Les sanctions extraterritoriales violent le droit international

Citations du livre „Schweizer Vorträge“ de M. Hans Köchler

«Concernant le problème des sanctions unilatérales au regard du droit international, l’aspect le plus préoccupant concerne toutefois l’extraterritorialité, à savoir lorsqu’on a affaire à l’enfreinte des droits économiques – ou, si des états sont concernés, les droits souverains – de tiers non impliqués. Il n’est en aucun cas juridiquement justifiable que, lorsqu’un pays tranche un différend avec un autre pays en lui appliquant notamment des pénalités sous forme de sanctions économiques – marquant ainsi sa volonté de forcer, par le biais de ces mesures, cet autre pays à adopter une certaine ligne de conduite ou à s’écarter de sa précédente position – il est exclu, disions-nous, que dans un tel cas des pays tiers non impliqués se retrouvent affligés par ces sanctions unilatérales et soient ainsi indirectement mêlés dans ce conflit. Un état quel qu’il soit n’a pas le droit de dicter aux autres états, ou aux entreprises de ces autres états, la manière dont ils doivent conduire leurs relations économiques.»

Hans Köchler, Schweizer Vorträge. Texte zu Völkerrecht und Weltordnung, p. 143s.

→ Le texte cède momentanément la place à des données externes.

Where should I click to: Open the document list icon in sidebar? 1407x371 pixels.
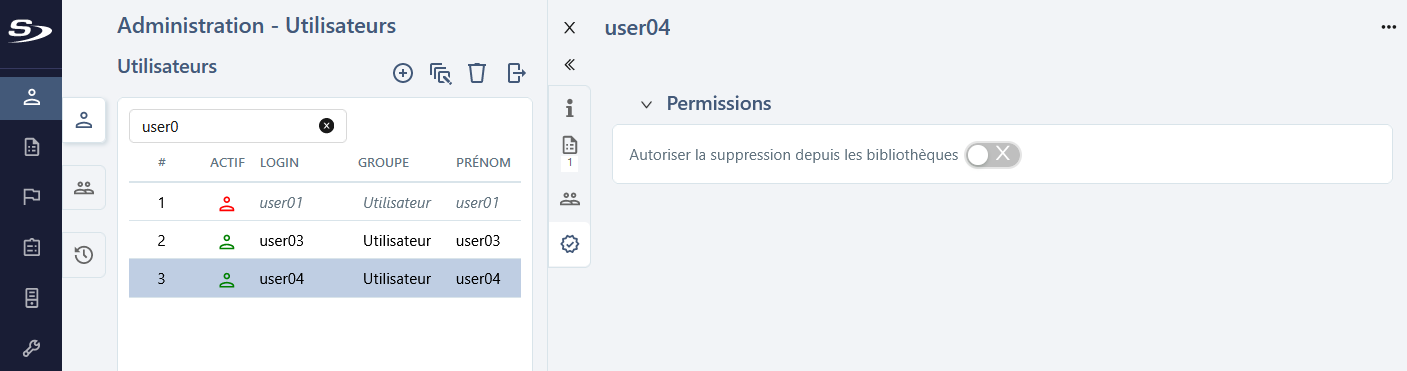click(31, 147)
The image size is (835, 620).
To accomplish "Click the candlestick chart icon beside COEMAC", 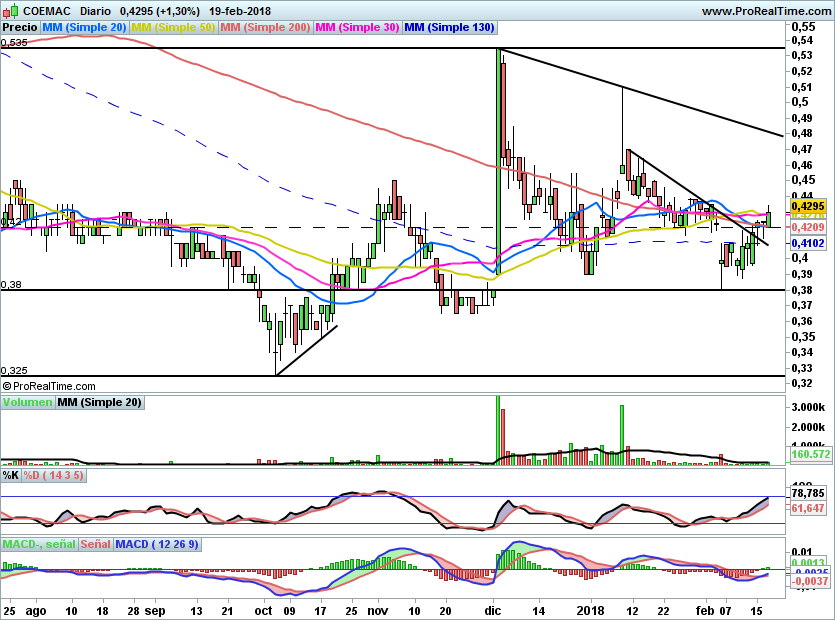I will click(10, 11).
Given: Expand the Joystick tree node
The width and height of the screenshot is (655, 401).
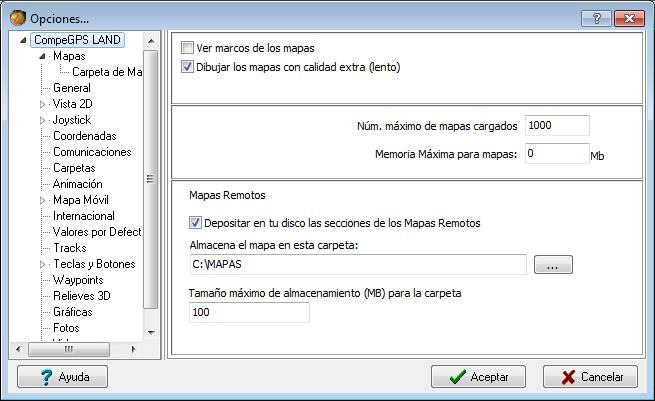Looking at the screenshot, I should pyautogui.click(x=42, y=120).
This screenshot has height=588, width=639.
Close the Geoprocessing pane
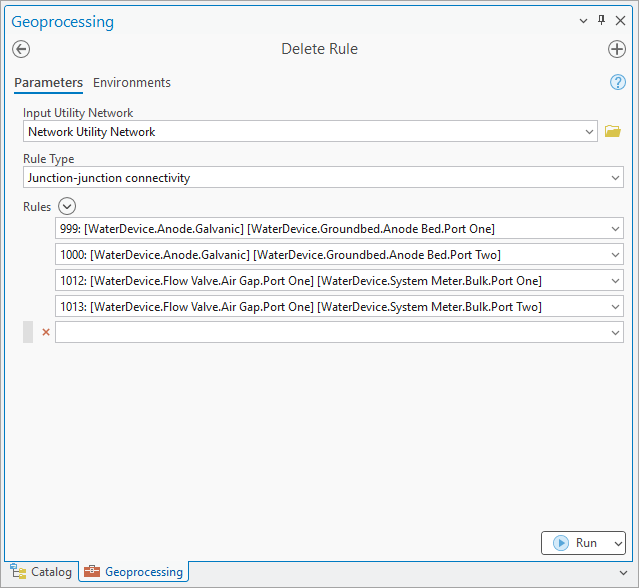(619, 20)
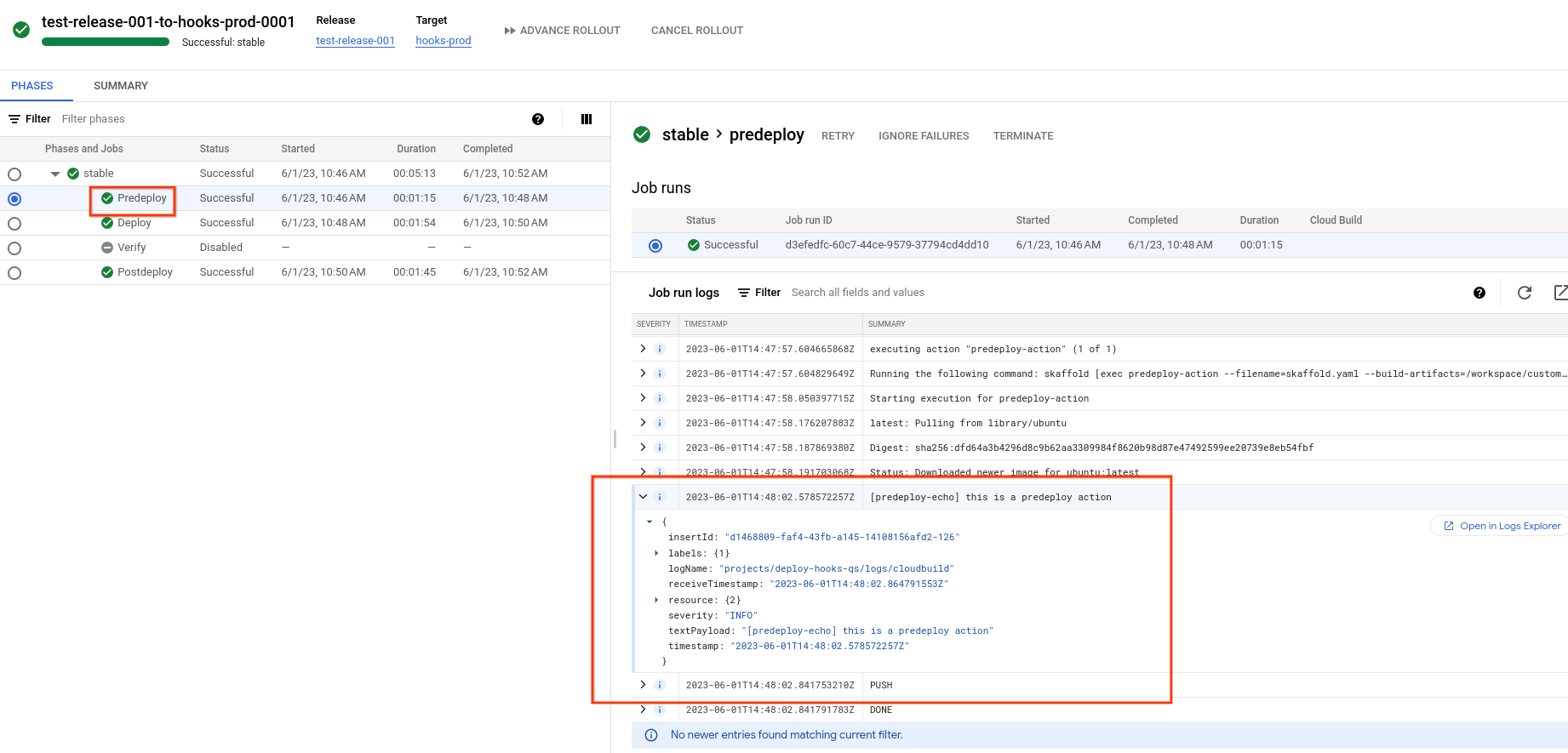This screenshot has width=1568, height=753.
Task: Select the stable phase radio button
Action: (14, 174)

«Les problèmes juridiques résultant de cette surenchère revendicative de souveraineté (à savoir l’application extraterritoriale des sanctions) sont généralement ignorés par le pays qui impose les sanctions, car pour lui il ne s’agit pas là de droit international tant loué par l’ONU mais uniquement de forcer le pays sanctionné à se comporter comme le souhaite le pays ayant généré les sanctions. Ces revendications étant généralement formulées au sein d’une constellation de rapports de force inégalitaires, le recours aux autorités judiciaires est d’emblée inutile. La seule chose qui importe est que le pays touché par les sanctions prenne lui-même ses dispositions – s’il en est capable en termes de la realpolitik – ou alors en s’alliant à d’autres puissances et qu’il recoure lui-même à des contre-mesures à l’encontre du pays responsable des sanctions.»

Hans Köchler, id., p. 144

«Il n’est pas besoin de justifier davantage la stricte défense d’appliquer des sanctions bilatérales de manière extraterritoriale. Aucun état volontaire à «punir» un autre n’a le droit d’interdire à d’autres pays, tiers, d’initier une coopération économique concrète avec le pays visé par les sanctions – de quelque manière que ce soit – ou de soumettre cette coopération à certaines conditions. Dans le cas concret, cela s’applique également aux entreprises et aux personnes privées européennes maintenant des relations d’affaires avec la Russie ou réalisant des projets avec la Russie.» 

Hans Köchler, id., p. 131

Le Professeur Hans Köchler, Dr. h. c. mult. a dirigé l’Institut de philosophie de l’Université d’Innsbruck de 1990 à 2008. Fondateur et président (depuis 1972) de l’Organisation internationale du Progrès. Membre de la faculté de l’Academy for cultural diplomacy (Berlin) depuis 2018. Membre du Conseil universitaire de l’Université des sciences numériques de Berlin.